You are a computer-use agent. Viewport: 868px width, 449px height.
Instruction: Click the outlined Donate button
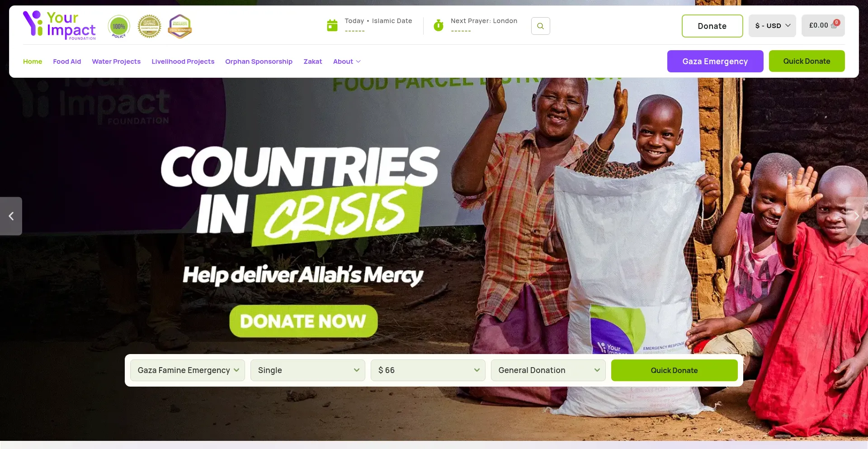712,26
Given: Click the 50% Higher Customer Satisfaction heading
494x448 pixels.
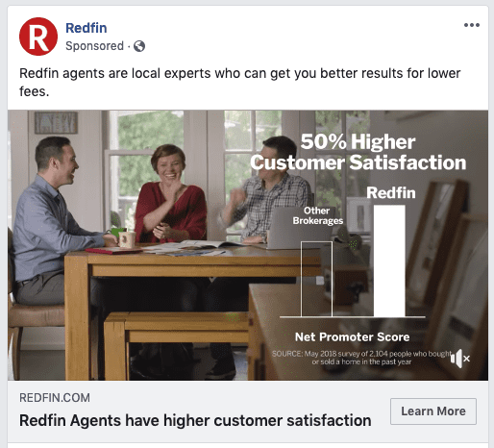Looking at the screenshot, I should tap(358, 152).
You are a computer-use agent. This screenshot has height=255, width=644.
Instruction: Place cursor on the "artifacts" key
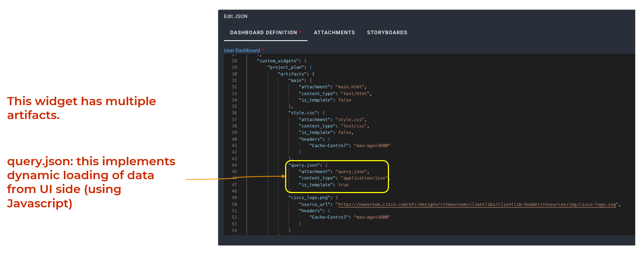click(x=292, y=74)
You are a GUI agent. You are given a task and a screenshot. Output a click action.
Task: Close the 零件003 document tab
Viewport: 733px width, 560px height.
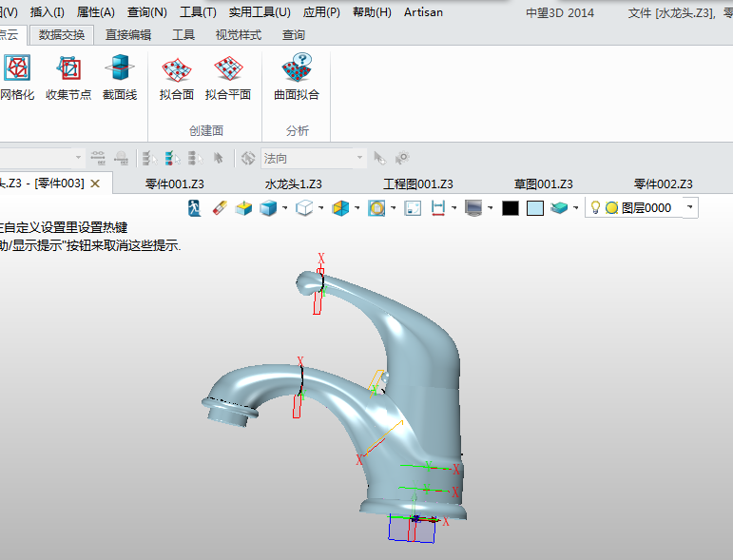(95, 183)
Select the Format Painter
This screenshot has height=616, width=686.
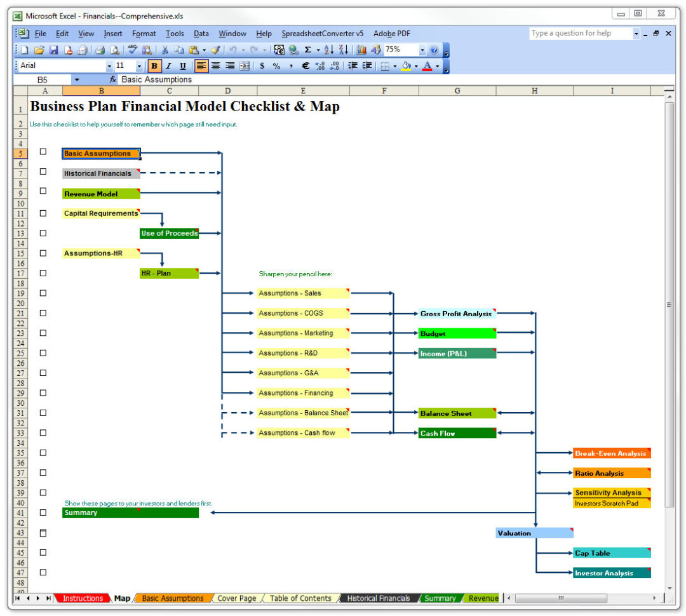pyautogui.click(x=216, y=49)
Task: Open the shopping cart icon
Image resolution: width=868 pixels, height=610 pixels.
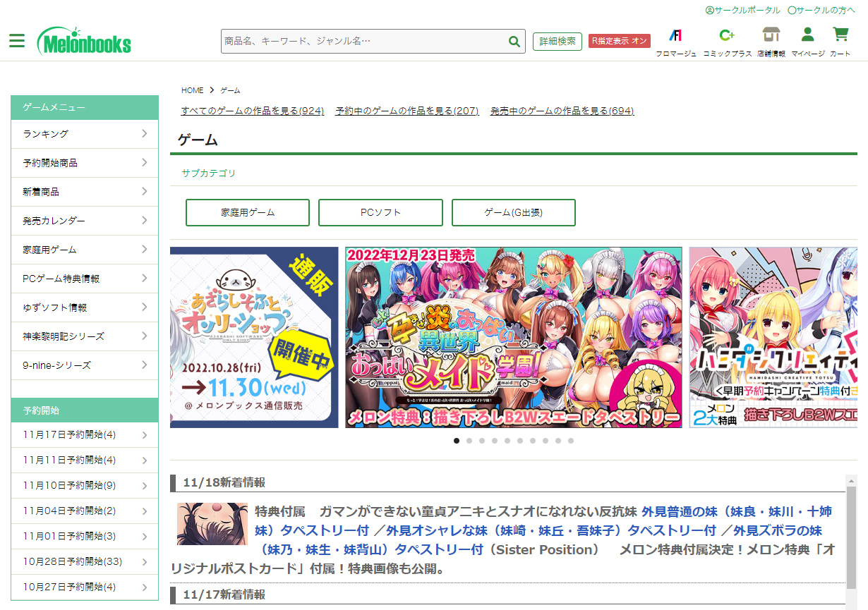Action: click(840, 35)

══════

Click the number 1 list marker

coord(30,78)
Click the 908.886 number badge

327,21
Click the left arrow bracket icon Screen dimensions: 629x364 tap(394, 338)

══════

| BRIEF |
Copy out every line of the entries where the string "agent" shows up.

| RESPONSE FOR THIS EXERCISE |
You are a computer-use agent. Viewport: 868px width, 449px height.
You are a computer-use agent. This screenshot has height=255, width=644.
You are a GUI agent. You are given a task and a screenshot. Output a click action.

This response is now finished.